### Task objective
Every record must come back exactly as given.

---------- Data for review ----------

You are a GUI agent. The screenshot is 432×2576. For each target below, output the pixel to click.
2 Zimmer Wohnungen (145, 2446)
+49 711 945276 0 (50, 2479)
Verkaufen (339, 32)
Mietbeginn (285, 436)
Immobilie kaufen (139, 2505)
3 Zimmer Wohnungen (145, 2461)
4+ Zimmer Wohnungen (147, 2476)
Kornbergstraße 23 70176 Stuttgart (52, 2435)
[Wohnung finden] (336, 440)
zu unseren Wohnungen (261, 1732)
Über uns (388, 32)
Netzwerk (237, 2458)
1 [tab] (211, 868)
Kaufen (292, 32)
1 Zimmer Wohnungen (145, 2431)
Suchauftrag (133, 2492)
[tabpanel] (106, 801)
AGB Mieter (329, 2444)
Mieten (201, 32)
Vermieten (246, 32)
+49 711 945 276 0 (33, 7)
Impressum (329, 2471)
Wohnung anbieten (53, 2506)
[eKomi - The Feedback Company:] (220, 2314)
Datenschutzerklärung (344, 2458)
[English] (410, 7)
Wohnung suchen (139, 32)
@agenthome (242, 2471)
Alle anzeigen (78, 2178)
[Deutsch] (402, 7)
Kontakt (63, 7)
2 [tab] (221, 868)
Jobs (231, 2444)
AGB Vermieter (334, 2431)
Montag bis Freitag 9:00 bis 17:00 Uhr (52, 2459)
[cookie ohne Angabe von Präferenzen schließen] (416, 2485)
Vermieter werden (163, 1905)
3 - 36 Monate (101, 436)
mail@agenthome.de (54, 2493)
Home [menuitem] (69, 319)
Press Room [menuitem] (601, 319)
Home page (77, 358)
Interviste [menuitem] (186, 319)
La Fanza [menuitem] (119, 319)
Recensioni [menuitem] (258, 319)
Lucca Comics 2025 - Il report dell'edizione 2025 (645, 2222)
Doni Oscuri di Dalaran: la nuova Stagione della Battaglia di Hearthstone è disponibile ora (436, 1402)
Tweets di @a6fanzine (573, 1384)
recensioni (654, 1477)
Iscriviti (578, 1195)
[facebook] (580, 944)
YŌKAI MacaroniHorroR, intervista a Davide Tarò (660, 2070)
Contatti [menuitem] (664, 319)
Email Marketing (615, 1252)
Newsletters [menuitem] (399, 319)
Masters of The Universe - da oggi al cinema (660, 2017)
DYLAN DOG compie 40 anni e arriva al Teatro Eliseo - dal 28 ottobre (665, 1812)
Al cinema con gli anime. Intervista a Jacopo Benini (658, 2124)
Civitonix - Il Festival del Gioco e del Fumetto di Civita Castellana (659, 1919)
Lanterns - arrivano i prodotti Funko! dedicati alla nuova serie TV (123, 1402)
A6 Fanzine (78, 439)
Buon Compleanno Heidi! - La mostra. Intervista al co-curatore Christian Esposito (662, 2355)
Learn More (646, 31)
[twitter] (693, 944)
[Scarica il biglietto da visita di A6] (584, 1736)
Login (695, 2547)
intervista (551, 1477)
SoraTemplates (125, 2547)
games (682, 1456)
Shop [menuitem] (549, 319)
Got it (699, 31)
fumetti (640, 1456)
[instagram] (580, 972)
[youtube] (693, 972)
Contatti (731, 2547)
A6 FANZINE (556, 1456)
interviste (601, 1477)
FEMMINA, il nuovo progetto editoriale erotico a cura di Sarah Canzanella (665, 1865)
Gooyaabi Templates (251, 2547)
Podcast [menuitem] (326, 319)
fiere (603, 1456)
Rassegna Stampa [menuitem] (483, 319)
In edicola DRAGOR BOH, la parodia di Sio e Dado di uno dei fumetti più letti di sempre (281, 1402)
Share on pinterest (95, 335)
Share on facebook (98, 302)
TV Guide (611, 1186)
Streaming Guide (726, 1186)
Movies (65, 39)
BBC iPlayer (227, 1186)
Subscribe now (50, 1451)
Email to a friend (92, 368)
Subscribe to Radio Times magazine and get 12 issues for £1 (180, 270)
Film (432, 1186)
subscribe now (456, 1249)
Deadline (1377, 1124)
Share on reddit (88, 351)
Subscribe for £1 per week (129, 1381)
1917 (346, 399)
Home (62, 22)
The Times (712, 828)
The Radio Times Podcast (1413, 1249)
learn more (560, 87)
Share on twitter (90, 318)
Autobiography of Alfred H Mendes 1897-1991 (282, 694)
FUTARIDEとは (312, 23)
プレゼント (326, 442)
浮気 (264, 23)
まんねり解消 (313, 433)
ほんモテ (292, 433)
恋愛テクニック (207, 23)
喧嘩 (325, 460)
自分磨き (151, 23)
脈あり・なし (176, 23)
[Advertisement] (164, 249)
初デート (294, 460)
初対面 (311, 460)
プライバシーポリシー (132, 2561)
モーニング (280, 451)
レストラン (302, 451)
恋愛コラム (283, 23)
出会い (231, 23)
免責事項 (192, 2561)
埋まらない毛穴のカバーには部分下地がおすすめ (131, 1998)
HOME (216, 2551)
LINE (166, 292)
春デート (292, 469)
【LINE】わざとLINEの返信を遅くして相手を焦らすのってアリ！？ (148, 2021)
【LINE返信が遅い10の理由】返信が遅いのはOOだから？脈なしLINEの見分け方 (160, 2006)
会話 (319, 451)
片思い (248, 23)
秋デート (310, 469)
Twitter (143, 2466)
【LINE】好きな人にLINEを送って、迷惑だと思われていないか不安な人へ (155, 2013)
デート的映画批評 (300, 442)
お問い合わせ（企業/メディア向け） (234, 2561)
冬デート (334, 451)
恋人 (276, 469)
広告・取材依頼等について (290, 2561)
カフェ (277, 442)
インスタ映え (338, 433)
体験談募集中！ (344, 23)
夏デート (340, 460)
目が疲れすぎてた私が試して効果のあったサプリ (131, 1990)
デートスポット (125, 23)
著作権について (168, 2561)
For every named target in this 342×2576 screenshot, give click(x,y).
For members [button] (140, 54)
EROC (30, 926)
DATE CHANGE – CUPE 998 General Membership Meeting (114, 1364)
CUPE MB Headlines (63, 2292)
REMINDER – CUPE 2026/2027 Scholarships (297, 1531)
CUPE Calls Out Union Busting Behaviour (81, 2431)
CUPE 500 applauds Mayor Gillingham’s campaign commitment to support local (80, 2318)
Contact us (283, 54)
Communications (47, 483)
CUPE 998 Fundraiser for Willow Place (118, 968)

----------

### Solved exercise
You are a GUI agent. The screenshot is 432×2576. For each target below, output the pixel to click.
2 Zimmer Wohnungen (145, 2446)
+49 711 945276 0 (50, 2479)
Verkaufen (339, 32)
Mietbeginn (285, 436)
Immobilie kaufen (139, 2505)
3 Zimmer Wohnungen (145, 2461)
4+ Zimmer Wohnungen (147, 2476)
Kornbergstraße 23 70176 Stuttgart (52, 2435)
[Wohnung finden] (336, 440)
zu unseren Wohnungen (261, 1732)
Über uns (388, 32)
Netzwerk (237, 2458)
1 [tab] (211, 868)
Kaufen (292, 32)
1 Zimmer Wohnungen (145, 2431)
Suchauftrag (133, 2492)
[tabpanel] (106, 801)
AGB Mieter (329, 2444)
Mieten (201, 32)
Vermieten (246, 32)
+49 711 945 276 0 (33, 7)
Impressum (329, 2471)
Wohnung anbieten (53, 2506)
[eKomi - The Feedback Company:] (220, 2314)
Datenschutzerklärung (344, 2458)
[English] (410, 7)
Wohnung suchen (139, 32)
@agenthome (242, 2471)
Alle anzeigen (78, 2178)
[Deutsch] (402, 7)
Kontakt (63, 7)
2 [tab] (221, 868)
Jobs (231, 2444)
AGB Vermieter (334, 2431)
Montag bis Freitag 9:00 bis 17:00 Uhr (52, 2459)
[cookie ohne Angabe von Präferenzen schließen] (416, 2485)
Vermieter werden (163, 1905)
3 - 36 Monate (101, 436)
mail@agenthome.de (54, 2493)
Home [menuitem] (69, 319)
Press Room [menuitem] (601, 319)
Home page (77, 358)
Interviste [menuitem] (186, 319)
La Fanza [menuitem] (119, 319)
Recensioni [menuitem] (258, 319)
Lucca Comics 2025 - Il report dell'edizione 2025 (645, 2222)
Doni Oscuri di Dalaran: la nuova Stagione della Battaglia di Hearthstone è disponibile ora (436, 1402)
Tweets di @a6fanzine (573, 1384)
recensioni (654, 1477)
Iscriviti (578, 1195)
[facebook] (580, 944)
YŌKAI MacaroniHorroR, intervista a Davide Tarò (660, 2070)
Contatti [menuitem] (664, 319)
Email Marketing (615, 1252)
Newsletters [menuitem] (399, 319)
Masters of The Universe - da oggi al cinema (660, 2017)
DYLAN DOG compie 40 anni e arriva al Teatro Eliseo - dal 28 ottobre (665, 1812)
Al cinema con gli anime. Intervista a Jacopo Benini (658, 2124)
Civitonix - Il Festival del Gioco e del Fumetto di Civita Castellana (659, 1919)
Lanterns - arrivano i prodotti Funko! dedicati alla nuova serie TV (123, 1402)
A6 Fanzine (78, 439)
Buon Compleanno Heidi! - La mostra. Intervista al co-curatore Christian Esposito (662, 2355)
Learn More (646, 31)
[twitter] (693, 944)
[Scarica il biglietto da visita di A6] (584, 1736)
Login (695, 2547)
intervista (551, 1477)
SoraTemplates (125, 2547)
games (682, 1456)
Shop [menuitem] (549, 319)
Got it (699, 31)
fumetti (640, 1456)
[instagram] (580, 972)
[youtube] (693, 972)
Contatti (731, 2547)
A6 FANZINE (556, 1456)
interviste (601, 1477)
FEMMINA, il nuovo progetto editoriale erotico a cura di Sarah Canzanella (665, 1865)
Gooyaabi Templates (251, 2547)
Podcast [menuitem] (326, 319)
fiere (603, 1456)
Rassegna Stampa [menuitem] (483, 319)
In edicola DRAGOR BOH, la parodia di Sio e Dado di uno dei fumetti più letti di sempre (281, 1402)
Share on pinterest (95, 335)
Share on facebook (98, 302)
TV Guide (611, 1186)
Streaming Guide (726, 1186)
Movies (65, 39)
BBC iPlayer (227, 1186)
Subscribe now (50, 1451)
Email to a friend (92, 368)
Subscribe to Radio Times magazine and get 12 issues for £1 (180, 270)
Film (432, 1186)
subscribe now (456, 1249)
Deadline (1377, 1124)
Share on reddit (88, 351)
Subscribe for £1 per week (129, 1381)
1917 (346, 399)
Home (62, 22)
The Times (712, 828)
The Radio Times Podcast (1413, 1249)
learn more (560, 87)
Share on twitter (90, 318)
Autobiography of Alfred H Mendes 1897-1991 (282, 694)
FUTARIDEとは (312, 23)
プレゼント (326, 442)
浮気 (264, 23)
まんねり解消 (313, 433)
ほんモテ (292, 433)
恋愛テクニック (207, 23)
喧嘩 (325, 460)
自分磨き (151, 23)
脈あり・なし (176, 23)
[Advertisement] (164, 249)
初デート (294, 460)
初対面 (311, 460)
プライバシーポリシー (132, 2561)
モーニング (280, 451)
レストラン (302, 451)
恋愛コラム (283, 23)
出会い (231, 23)
免責事項 (192, 2561)
埋まらない毛穴のカバーには部分下地がおすすめ (131, 1998)
HOME (216, 2551)
LINE (166, 292)
春デート (292, 469)
【LINE】わざとLINEの返信を遅くして相手を焦らすのってアリ！？ (148, 2021)
【LINE返信が遅い10の理由】返信が遅いのはOOだから？脈なしLINEの見分け方 (160, 2006)
会話 (319, 451)
片思い (248, 23)
秋デート (310, 469)
Twitter (143, 2466)
【LINE】好きな人にLINEを送って、迷惑だと思われていないか不安な人へ (155, 2013)
デート的映画批評 (300, 442)
お問い合わせ（企業/メディア向け） (234, 2561)
冬デート (334, 451)
恋人 (276, 469)
広告・取材依頼等について (290, 2561)
カフェ (277, 442)
インスタ映え (338, 433)
体験談募集中！ (344, 23)
夏デート (340, 460)
目が疲れすぎてた私が試して効果のあったサプリ (131, 1990)
デートスポット (125, 23)
著作権について (168, 2561)
For every named target in this 342×2576 screenshot, give click(x,y).
For members [button] (140, 54)
EROC (30, 926)
DATE CHANGE – CUPE 998 General Membership Meeting (114, 1364)
CUPE MB Headlines (63, 2292)
REMINDER – CUPE 2026/2027 Scholarships (297, 1531)
CUPE Calls Out Union Busting Behaviour (81, 2431)
CUPE 500 applauds Mayor Gillingham’s campaign commitment to support local (80, 2318)
Contact us (283, 54)
Communications (47, 483)
CUPE 998 Fundraiser for Willow Place (118, 968)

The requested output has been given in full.